- [EXERCISE AIM]: Starting at the top of the entries below, write out each line up to and including the one containing "The image size is (873, 434).". Leave the pictures out.

- [PROVIDED DATA]:
----

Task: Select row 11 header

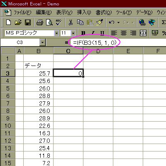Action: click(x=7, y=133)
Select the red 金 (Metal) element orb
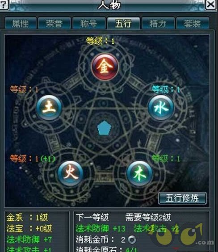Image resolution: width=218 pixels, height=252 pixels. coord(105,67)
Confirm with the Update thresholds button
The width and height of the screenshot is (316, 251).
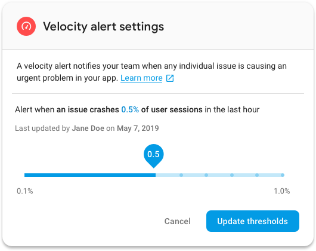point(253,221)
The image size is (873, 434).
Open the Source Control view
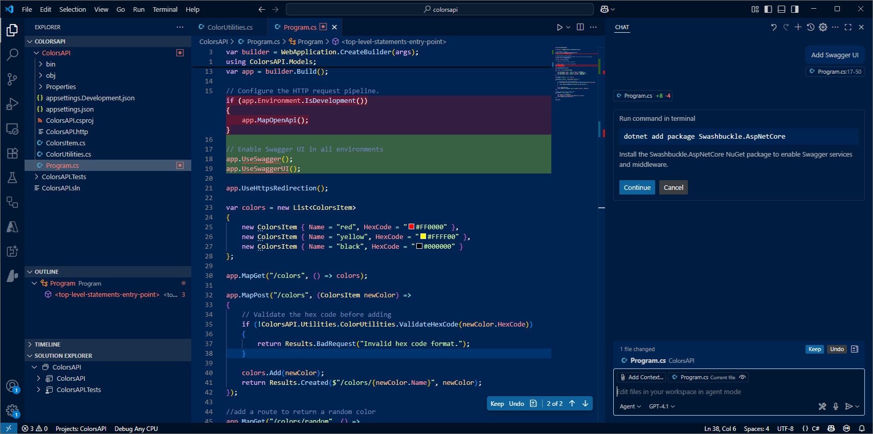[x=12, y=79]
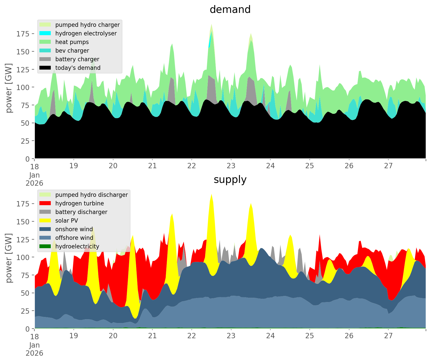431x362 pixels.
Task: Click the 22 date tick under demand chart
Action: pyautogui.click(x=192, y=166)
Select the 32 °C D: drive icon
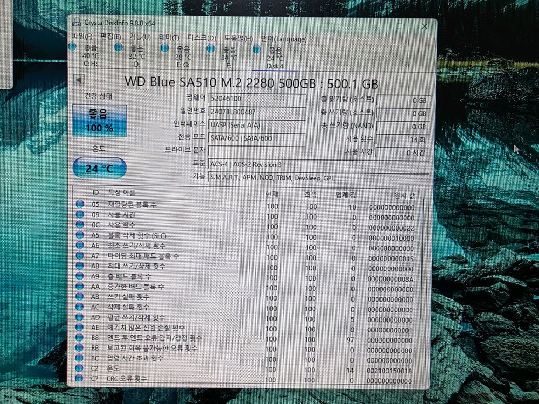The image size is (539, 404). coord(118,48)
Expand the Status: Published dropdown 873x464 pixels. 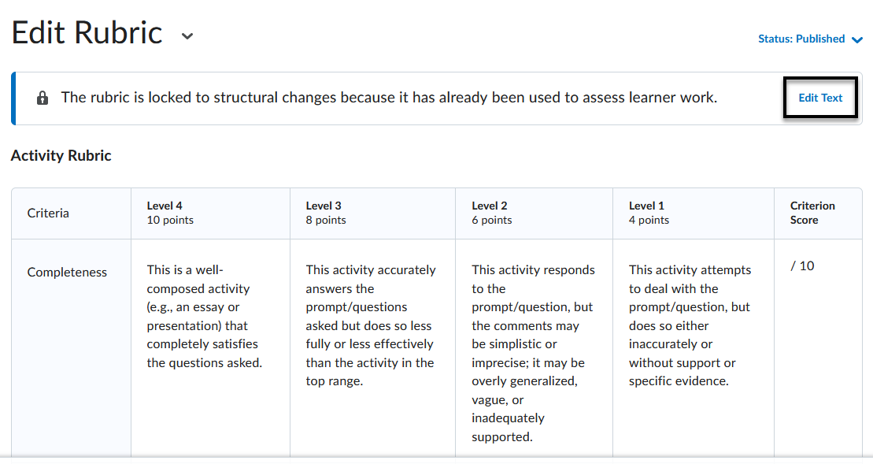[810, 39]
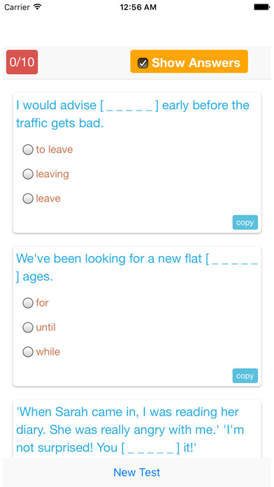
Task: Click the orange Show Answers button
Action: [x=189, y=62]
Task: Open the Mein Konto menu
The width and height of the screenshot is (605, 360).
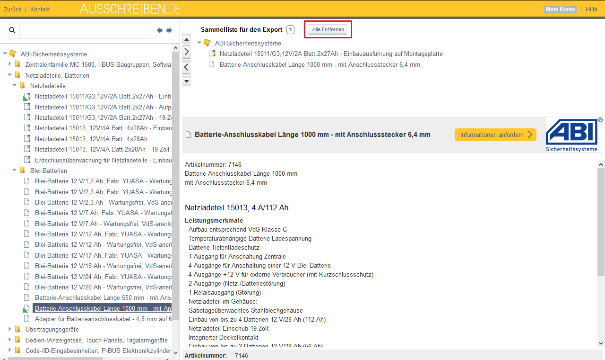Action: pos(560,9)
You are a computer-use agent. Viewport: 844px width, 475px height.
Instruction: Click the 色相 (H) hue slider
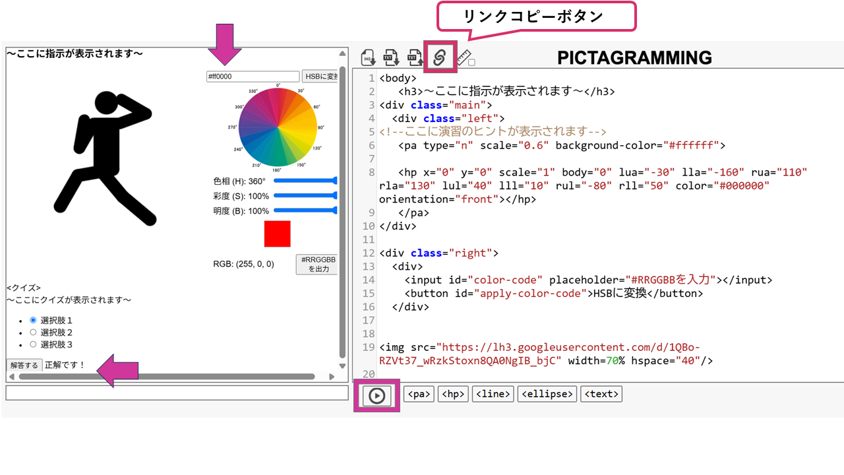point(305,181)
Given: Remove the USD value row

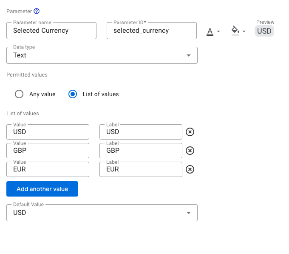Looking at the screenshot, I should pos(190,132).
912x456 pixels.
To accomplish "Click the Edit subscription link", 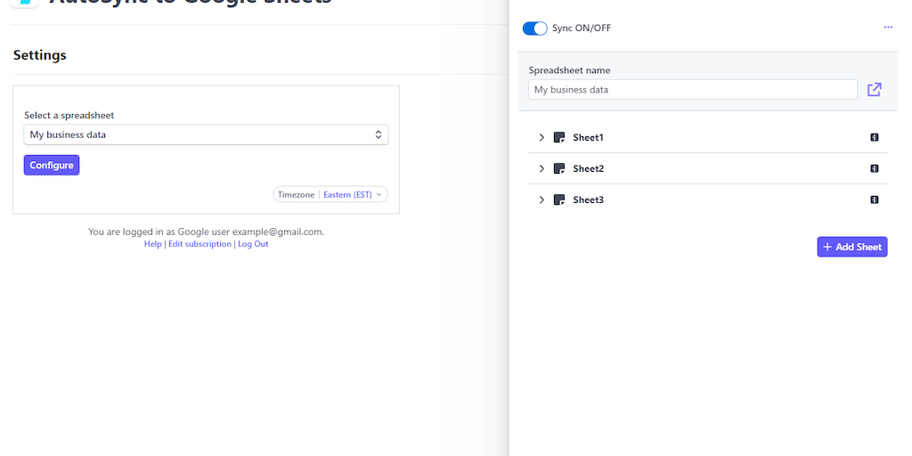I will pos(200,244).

----

- [RESPONSE FOR THIS EXERCISE]:
Task: Select row 11 header

Action: click(x=7, y=133)
Select the red 金 (Metal) element orb
Image resolution: width=218 pixels, height=252 pixels. coord(105,67)
Confirm with the Update thresholds button
The width and height of the screenshot is (316, 251).
point(253,221)
The image size is (873, 434).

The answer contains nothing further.